When it comes to knowing if we suffer from this syndrome, it is important that we pay attention to our symptoms. And to its duration. And also, that we observe if we are isolating ourselves from our environment , an also common symptom.

However, even if we do not suffer from the syndrome itself (also, remember that it is not an official diagnosis), we may still feel exhausted, and that as a result of that the irritability that we mentioned arises.

In these cases, it is important that we take action on the matter and that we begin to take care of ourselves and seek help in the environment. This is not always easy. How do we do it?

What can we do to take care of ourselves and improve this exhaustion?

1. Express what happens to you, share it

Remember that you are not alone in this (or at least, that you should not go through it alone). Communicate what is happening to you, that you are not angry, but exhausted. Explain why you think you feel this way , how you think they can help you…

2. Lean on your partner and your environment

Linked to the previous point, we encourage you to support yourself in your partner and in your environment. Don’t feel bad about asking for help, you don’t have to handle everything on your own.

Also, if you are in a relationship, remember that the other person has 50% of the responsibility for the upbringing; you don’t have to take it all on yourself.

3. Delegation

Delegate the tasks you can and don’t burden yourself with everything. Organize your time in such a way that, although you now see it impossible, you can download a little.

4. Let go of guilt

Surely the guilt has appeared on more than one occasion; guilt for not getting to everything, for feeling like a “bad mother” , for yelling at your children or your partner… However, guilt doesn’t help you. He begins to let her go, to question her.

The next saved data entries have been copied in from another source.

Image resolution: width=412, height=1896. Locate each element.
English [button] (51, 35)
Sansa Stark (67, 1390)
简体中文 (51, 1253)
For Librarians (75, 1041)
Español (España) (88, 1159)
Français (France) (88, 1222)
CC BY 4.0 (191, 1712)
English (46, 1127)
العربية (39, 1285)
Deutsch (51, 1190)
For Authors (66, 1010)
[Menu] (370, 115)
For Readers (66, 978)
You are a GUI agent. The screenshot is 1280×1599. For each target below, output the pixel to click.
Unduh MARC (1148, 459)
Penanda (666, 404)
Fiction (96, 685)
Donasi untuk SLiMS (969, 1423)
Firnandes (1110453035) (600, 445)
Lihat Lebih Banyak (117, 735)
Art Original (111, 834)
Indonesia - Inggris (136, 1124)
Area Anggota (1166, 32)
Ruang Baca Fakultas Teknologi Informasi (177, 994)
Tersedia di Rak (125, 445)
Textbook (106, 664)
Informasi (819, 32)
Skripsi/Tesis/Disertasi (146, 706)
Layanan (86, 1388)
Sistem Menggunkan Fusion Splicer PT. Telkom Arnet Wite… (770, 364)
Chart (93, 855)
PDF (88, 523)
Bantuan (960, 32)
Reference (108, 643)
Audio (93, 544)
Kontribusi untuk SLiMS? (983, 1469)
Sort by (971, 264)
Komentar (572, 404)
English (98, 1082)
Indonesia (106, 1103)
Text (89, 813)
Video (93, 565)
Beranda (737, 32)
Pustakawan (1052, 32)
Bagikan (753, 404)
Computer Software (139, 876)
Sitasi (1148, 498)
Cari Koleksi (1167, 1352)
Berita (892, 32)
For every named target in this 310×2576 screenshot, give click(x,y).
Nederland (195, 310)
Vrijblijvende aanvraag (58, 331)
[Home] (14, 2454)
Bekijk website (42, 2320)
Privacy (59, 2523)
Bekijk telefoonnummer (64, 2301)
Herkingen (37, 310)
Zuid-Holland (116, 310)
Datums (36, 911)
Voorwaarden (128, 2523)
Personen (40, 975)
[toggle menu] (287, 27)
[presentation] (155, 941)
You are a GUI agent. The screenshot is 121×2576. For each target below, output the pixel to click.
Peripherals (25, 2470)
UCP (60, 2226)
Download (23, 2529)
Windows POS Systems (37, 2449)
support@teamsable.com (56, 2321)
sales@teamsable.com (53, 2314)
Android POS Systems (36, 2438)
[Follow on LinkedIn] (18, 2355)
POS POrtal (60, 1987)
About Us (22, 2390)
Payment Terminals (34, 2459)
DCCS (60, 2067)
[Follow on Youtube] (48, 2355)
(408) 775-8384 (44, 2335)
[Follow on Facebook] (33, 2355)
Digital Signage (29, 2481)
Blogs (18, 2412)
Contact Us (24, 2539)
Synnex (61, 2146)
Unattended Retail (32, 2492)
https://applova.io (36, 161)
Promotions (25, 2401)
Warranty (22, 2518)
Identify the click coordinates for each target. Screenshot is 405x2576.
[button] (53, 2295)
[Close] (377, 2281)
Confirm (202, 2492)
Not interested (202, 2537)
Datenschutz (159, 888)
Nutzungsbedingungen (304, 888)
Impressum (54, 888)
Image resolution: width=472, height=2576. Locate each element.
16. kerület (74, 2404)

And it is that, what can help you feel better is self-compassion; listen to yourself and recognize that it is normal for you to feel this way. Validate your emotions.

5. Do not try to be perfect and reach everything

As a mother, and more so if you are very self-demanding, surely on some occasion (or many) you have tried to be “the perfect mother”. Do it all and also do it well.

But that is impossible, and it is not even necessary for you to be the best mother in the world, because you already are. Try to let go of that self-demand little by little and begin to prioritize yourself, to seek help. To accept that sometimes you will be wrong, and that nothing happens.

6. Look for moments of self-care

Look for moments for yourself, to take care of yourself (although this will not 100% remove your exhaustion, it can help you). Not even 10 minutes a day. Take care of your food, your routines and your sleep .

And indulge yourself once in a while. Remember that you are important too. You deserve to self-reinforce from time to time!

It is important that you find time for yourself: to recharge your pillar, relieve tension and rest.

7. Control yourself before exploding: use self-control techniques

It is normal that sometimes we feel overwhelmed, but we must try to avoid things getting out of hand. For this, learning to manage and control your emotions is important.

Certain self – control techniques may be helpful here . For example, when you feel like you’re going to explode, it can help to:

  • Count to 10 (or 100 if necessary).
  • Use breathing techniques (pay attention to your breathing, and make sure this is a conscious and calm breath ; inhale through the nose, exhale through the mouth).
  • Do not respond explosively.
  • Reflect before going from 0 to 100 in a second.
  • Take some time in the face of a conflict to think it through.